Bulls were thumped on Wednesday as traders decided to sell better-than-expected financial results at big technology firms. The Nasdaq 100 closed at 14,382, a decline of 2.5%. The weakness of the benchmark is troubling on a number of levels, states Jon Markman, editor of Strategic Advantage.
During bull markets stocks rally on bad news. In bear markets the opposite is true. This shift in sentiment happened quickly. New highs for the benchmark seemed likely only a week ago when professional money managers were being dragged into the market kicking and screaming. They were buying every dip because most trailed the NDX, their benchmark.
Even with the weakness during October the NDX is still ahead 31.6% year-to-date. However, pros are now less willing to buy dips. This shift means rallies are fleeting. Stocks ultimately fall on their own weight.
Alphabet (GOOGL) and Microsoft (MSFT) reported Tuesday that sales and earnings topped forecasts. Traders focused on an internal sales miss at Google Cloud, a relatively small subsidiary. Alphabet shares skidded by 9.5%. In the larger picture, this was probably an overreaction, yet in the near term, the message is clear.

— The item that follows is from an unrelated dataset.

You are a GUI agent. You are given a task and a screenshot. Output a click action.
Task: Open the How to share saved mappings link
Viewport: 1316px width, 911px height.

Pros are looking for reasons to limit exposure to growth stocks. They no longer feel compelled to add risk to catch up to the NDX. It will be interesting to see how long this dynamic persists given that most pros still trail the benchmark.
The NDX has important overhead resistance at 14,999, the declining 50-day moving average. Critical support is 13,898, the 200-day moving average.
NASDAQ Timing: Members bought the ProShares Ultra QQQ (QLD) at $61.49 on October 6. The QLD is an exchange-traded fund that delivers 2x the daily performance of the Nasdaq 100 index. The position stopped out at $56.40 on Wednesday unfortunately.